The process of recounting votes in some ballot stations in Kirkuk has come to end without any changes as it has matched the electronic tally, electoral body said.
The Independent High Electoral Commission IHEC said Sunday that it has compelted manual recount of votes for some ballot stations in six provinces including the northern oil-rich city of Kirkuk
The results have undermined expectations for changes in the results and positions of the key blocs competing to lead the new cabinet.
The early parliamentary election was the fifth since the 2003 US-led invasion that toppled Saddam Hussein’s regime which was warmly welcomed and hailed by the United Nations, Security Council, US and Europe.

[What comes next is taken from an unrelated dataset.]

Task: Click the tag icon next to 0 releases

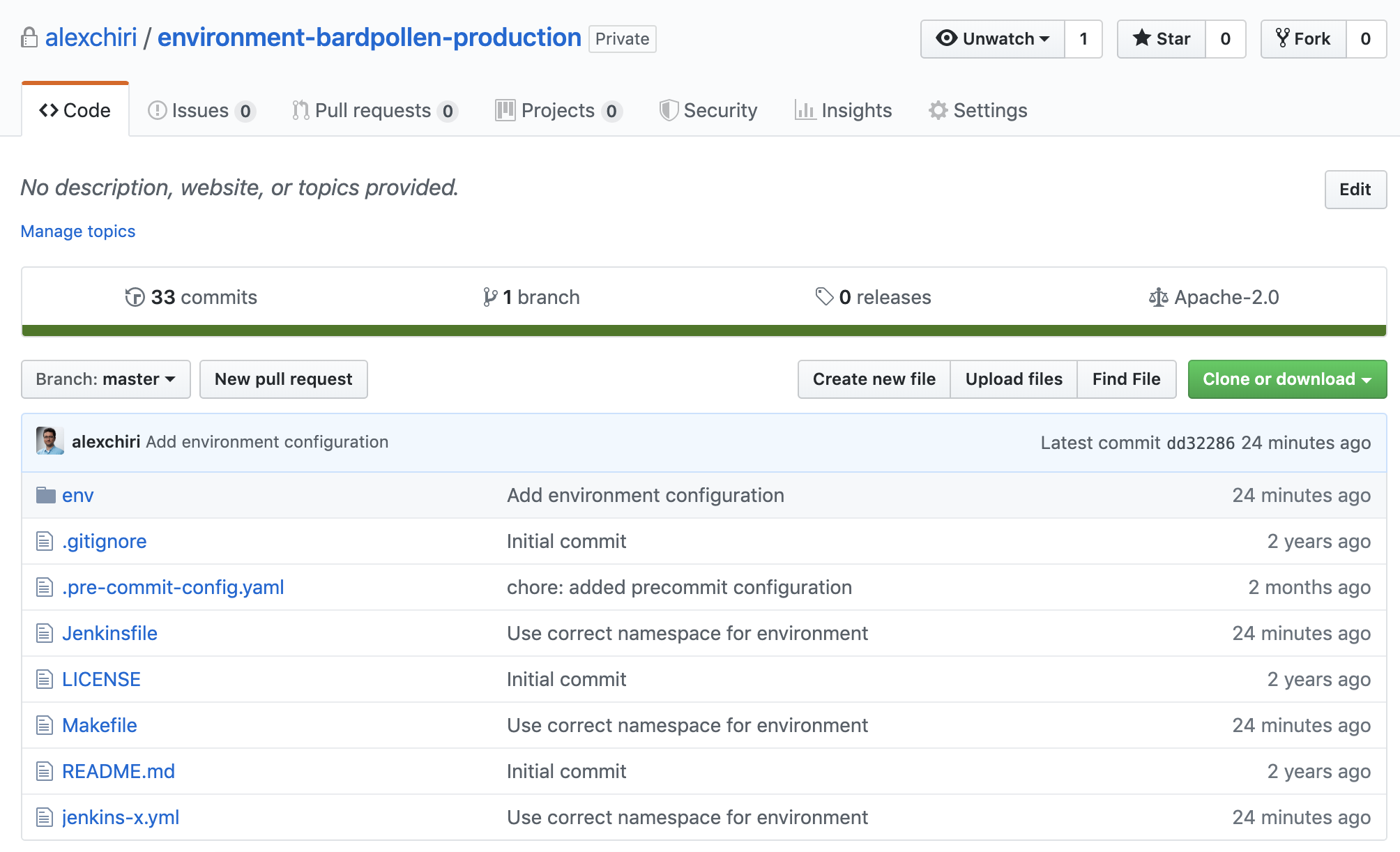Action: (825, 296)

General elections are held each four year yet it was one of numerous demands of the pro-reform, youth-led protest movement that engulfed the country in October 2019.
The turnout was only 41%, the lowest participation in any Iraqi election since 2005, underlining the growing lack of interest among Iraqis for a political system that is widely seen as broken and failed.

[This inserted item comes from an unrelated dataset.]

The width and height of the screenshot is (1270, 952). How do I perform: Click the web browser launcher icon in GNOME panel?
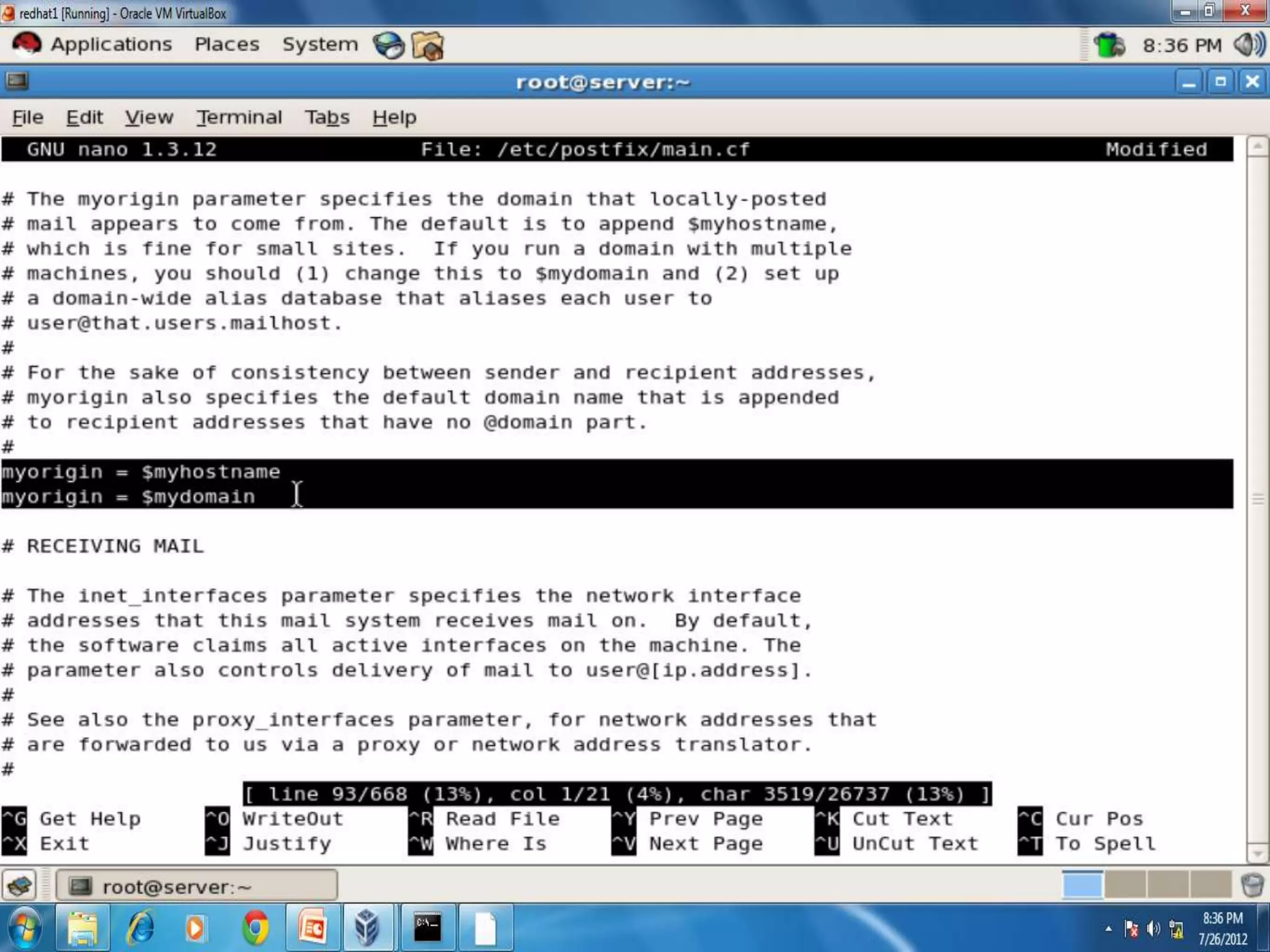(389, 45)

Louai Arkan, director of IHEC in Kirkuk, said there were complaints about 87 stations in Kirkuk and all were recounted manually in Baghdad.
Located 238 kilometers north of Baghdad, the oil-rich province of Kirkuk is an ethnically mixed province for 1.6 million Kurds, Arabs, and Turkmen, Muslims, Christians and Kaka'is. It has long been at the center of disputes between Baghdad and the Erbil.
Only 440,000 Kirkukis, about 44%, out of more than one million eligible voters cast ballots for 12 seats in the Iraqi parliament, three of it for women plus a seat for the Christian community.
Out of 130 competitors, only 33 of them were women. Kirkuk has been divided into the three electoral districts and 315 ballot centers, about 2,300 stations.
Emad Jamil, commissioner of IHEC in Kirkuk, from Baghdad, told KirkukNow the votes were 100% identical and no changes in the elections.
"The 87 stations were in the three constituencies and were reviewed by international and local monitors.
Preliminary results show the Kurdish political parties have won six seats alike 2018 general elections while the Arab political parties have mounted their seats from three to four yet the Turkmens lost a seat and earned only two.
IHEC has decided last week to review some polling stations in Kirkuk, Ninewa, Diyala, Salahaddin and other provinces based on 22 complaints out of 57,944 stations.
Three political entities complained to the electoral commission in Kirkuk describing the elections of fraud and calling for manual count and sort, a matter the electoral commission finds normal.
One of the political parties in Kirkuk representing the Arab community, and another elected by the Turkmens and a key Shiite faction which received a big blow have complained to IHEC without providing concrete proofs.
The Sairoon Alliance led by Muqtada al-Sadr came first in the elections, taking 73 of parliament's 329 seats. It was followed by the Sunni Taqaddum (progress) bloc of parliament speaker Mohamed al-Halbousi with 38 seats and the State of Law bloc led by former Prime Minister Nouri al-Maliki, which got 34 seats. Kurdistan Democratic party KDP has earned 33 seats.